The American Baseball Foundation Inc. specializes in injury prevention related to youth baseball pitching. ABF instruction is based on research undertaken at the American Sports Medicine Institute in Birmingham that has defined the pitching motion and suggested mechanical flaws that might contribute to potential injuries.
For mechanical analysis/lessons related to pitching, contact the ABF at firstname.lastname@example.org
Once mechanical flaws are detected, the ABF suggests drills designed to correct the flaws.
Under the direction of ABF board member Michael J. Axe M.D. and in conjunction with the University of Delaware and the First State Orthopaedics, the American Baseball Foundation is conducting a research study related to youth pitchers.
The purpose of the study is to compare data related to throwing distances and pitch speed for youth and adolescent pitchers between the ages of 8 and 14 to data derived from research in the United States.
It is hypothesized that certain youth pitchers who display speeds and distances well beyond the norm for the player’s chronological age might be considered for special treatment related to their pitching use on competitive teams. Up to this point there exists only data related to players who were born and who play in the United States. The ABF collects data internationally so that comparison studies may be undertaken.

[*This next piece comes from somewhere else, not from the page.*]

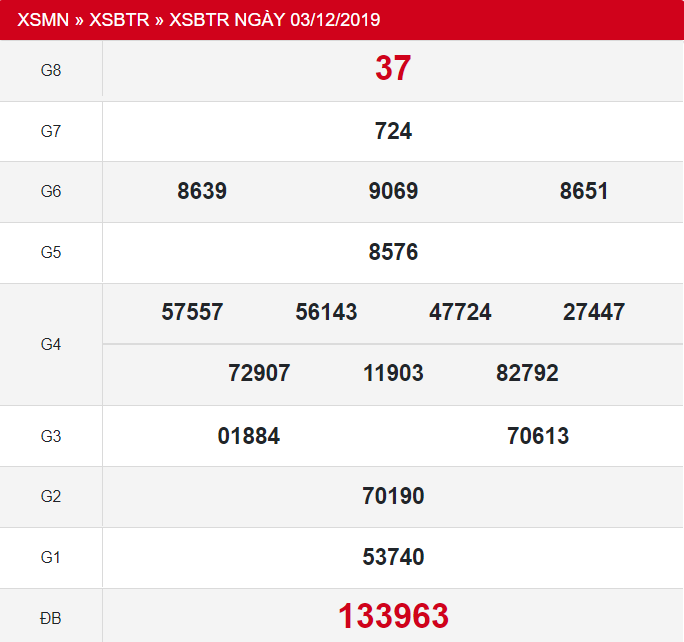Click the G7 result 724
The image size is (684, 642).
[393, 131]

Data is collected from subjects ages 8 to 14 years of age. Preferred subjects are those who have had experience pitching. In the case of players 8 years of age who have had no prior pitching experience, any player who has played the sport is eligible. Subjects are tested in two areas:
- Throwing a baseball for distance. Subject is allowed a three-step crow hop—glove side foot, throwing side foot and glove side foot. The last step should land on or before the measuring line. Subjects are given 4 throws and the distance is measured for each one.
- Pitching a baseball to home plate from a mound. Subject is allowed to pitch five pitches to a catcher situated at home plate. The subject may use any pitching delivery form that he/she commonly uses in games. Each pitch is measured by a Jugs radar gun for its velocity leaving the hand of the pitcher.
Measurements are recorded. Subjects’ pitches are recorded from the normal distances and mound heights used in their competitive games.
All data is sent to the central agency that compiles it and begins the comparison studies. Results will be shared with each participating country.
Pitching Research Summary
The ABF research has produced a magnet in both English and Spanish that lists average speeds for pitchers 8 to 14 years of age. Families can compare the pitch speed of their children to the average and to the world norm for elite pitchers whose speeds far exceed the average. The elite group is composed of pitchers whose velocity makes them 1/400. Also the ABF suggests protection parameters for the elite pitcher as well as those who pitch at the average.